DATA PROVIDED –
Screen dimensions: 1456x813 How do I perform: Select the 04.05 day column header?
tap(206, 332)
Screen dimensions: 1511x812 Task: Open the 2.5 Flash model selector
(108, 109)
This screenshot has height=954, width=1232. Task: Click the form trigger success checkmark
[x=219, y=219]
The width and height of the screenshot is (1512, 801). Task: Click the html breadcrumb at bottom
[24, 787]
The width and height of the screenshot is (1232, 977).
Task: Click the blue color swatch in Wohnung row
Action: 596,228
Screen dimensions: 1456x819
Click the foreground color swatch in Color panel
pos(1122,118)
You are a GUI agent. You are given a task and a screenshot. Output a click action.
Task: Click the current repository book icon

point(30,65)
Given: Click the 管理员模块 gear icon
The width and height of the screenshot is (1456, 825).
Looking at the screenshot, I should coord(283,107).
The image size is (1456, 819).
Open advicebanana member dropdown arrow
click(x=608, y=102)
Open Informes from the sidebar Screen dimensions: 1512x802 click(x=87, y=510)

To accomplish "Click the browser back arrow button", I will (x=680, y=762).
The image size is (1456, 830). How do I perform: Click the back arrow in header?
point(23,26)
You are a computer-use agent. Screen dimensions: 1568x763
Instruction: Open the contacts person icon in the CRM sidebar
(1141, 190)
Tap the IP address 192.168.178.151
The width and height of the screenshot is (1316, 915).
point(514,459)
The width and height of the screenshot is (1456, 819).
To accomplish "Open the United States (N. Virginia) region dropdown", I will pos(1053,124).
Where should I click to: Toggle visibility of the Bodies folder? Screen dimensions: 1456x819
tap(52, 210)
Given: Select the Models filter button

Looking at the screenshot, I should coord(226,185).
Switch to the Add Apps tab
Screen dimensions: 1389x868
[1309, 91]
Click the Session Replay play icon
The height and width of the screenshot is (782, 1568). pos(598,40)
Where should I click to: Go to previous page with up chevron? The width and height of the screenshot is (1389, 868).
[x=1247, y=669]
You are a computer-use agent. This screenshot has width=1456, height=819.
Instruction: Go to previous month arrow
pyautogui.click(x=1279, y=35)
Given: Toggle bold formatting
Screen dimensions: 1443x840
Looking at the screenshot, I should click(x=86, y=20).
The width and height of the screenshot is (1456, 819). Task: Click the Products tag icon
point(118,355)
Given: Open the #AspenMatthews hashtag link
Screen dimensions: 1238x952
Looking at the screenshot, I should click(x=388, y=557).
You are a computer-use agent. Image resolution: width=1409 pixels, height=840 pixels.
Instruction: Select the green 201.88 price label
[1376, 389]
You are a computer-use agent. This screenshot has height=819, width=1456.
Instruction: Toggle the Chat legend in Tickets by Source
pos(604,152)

WHAT IS EXPECTED –
For each line of the data that has the word "accomplish", report that line.

ANSWER BELOW –
To accomplish "Click the browser back arrow button", I will (x=680, y=762).
To accomplish "Open the United States (N. Virginia) region dropdown", I will pos(1053,124).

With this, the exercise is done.